Shakespeare fest offers trip back to Victorian England
Valley Shakespeare Festival will present its fifth annual script-in-hand dramatic reading of Charles Dickens’ immortal classic, “A Christmas Carol” at Shelton’s Plumb Memorial Library, 65 Wooster St., on Friday, Dec. 7, at 7 p.m. and Saturday, Dec. 8, at 1 p.m.
The production will be held upstairs in the library’s 1895 Romanesque Revival-style Reading Room, which features a soaring cathedral ceiling, Victorian wing chairs and a massive fireplace.
Performances are being presented to the public free of charge with a suggested donation of $10 per person.
A Christmas Carol, adapted for the event by VSF’s Executive/Artistic Director Tom Simonetti, will be performed with minimal props and costuming and a cast of professional actors, many of whom returning audience members will recognize from previous VSF productions.

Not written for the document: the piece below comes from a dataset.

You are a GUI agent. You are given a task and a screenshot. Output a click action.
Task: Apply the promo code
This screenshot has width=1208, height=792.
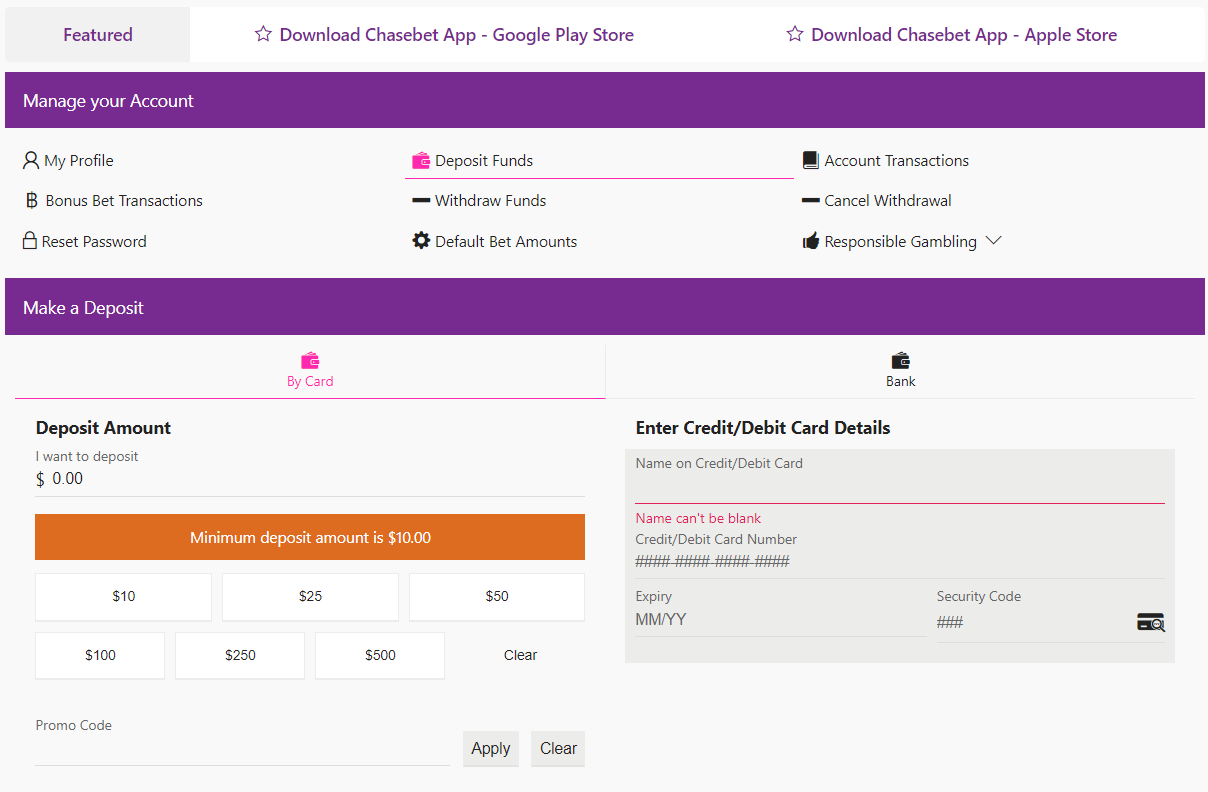(x=490, y=748)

Audience members will have an opportunity to speak with the cast and crew over refreshments provided by Plumb Library after both performances.
Charles Dickens wrote his holiday classic “A Christmas Carol” in London in 1843 in the midst of England’s industrial revolution. It was originally written to be published as a pamphlet to inspire social reform.
At the time, London was teeming with problems — in only 80 years its population quadrupled from 1 million to 4.5 million; crime was rampant-the police estimated that 20,000 children were being trained in thievery; the city’s water supply was polluted; housing was sparse and cramped with entire families living in one small room; and education for children was at an all-time low.
It is into this world that Valley Shakespeare Festival will take its audiences. Presented without elaborate period costuming and staging, This production focuses on the true meaning of the story.
“The story is powerful enough on its own not to need all kinds of embellishment,” said Tom Simonetti, the company’s executive and artistic director (and Bob Cratchit). “I love to see the children’s and families’ reactions to Jacob Marley’s chains, Tiny Tim, and Scrooge’s last speech. It’s a story that needs to be told because it reminds us of the kind of people we should be all year long. It’s exactly what we need.”
Audience members will join Ebenezer Scrooge on his transformational journey through his own personal darkness of bitterness and disillusion on that fateful Christmas Eve and emerge with him on that brilliant Christmas morning with renewed faith in God and humanity.
Jeremy Funke, who has portrayed Scrooge in the company’s productions from the beginning, explains why the experience is new for him each year:
“For myself, personally, a sense of not knowing what comes next — I think Scrooge approaches his first Christmas with such a childlike energy precisely because he doesn’t know what comes next, and there’s a genuine excitement that comes along with that.”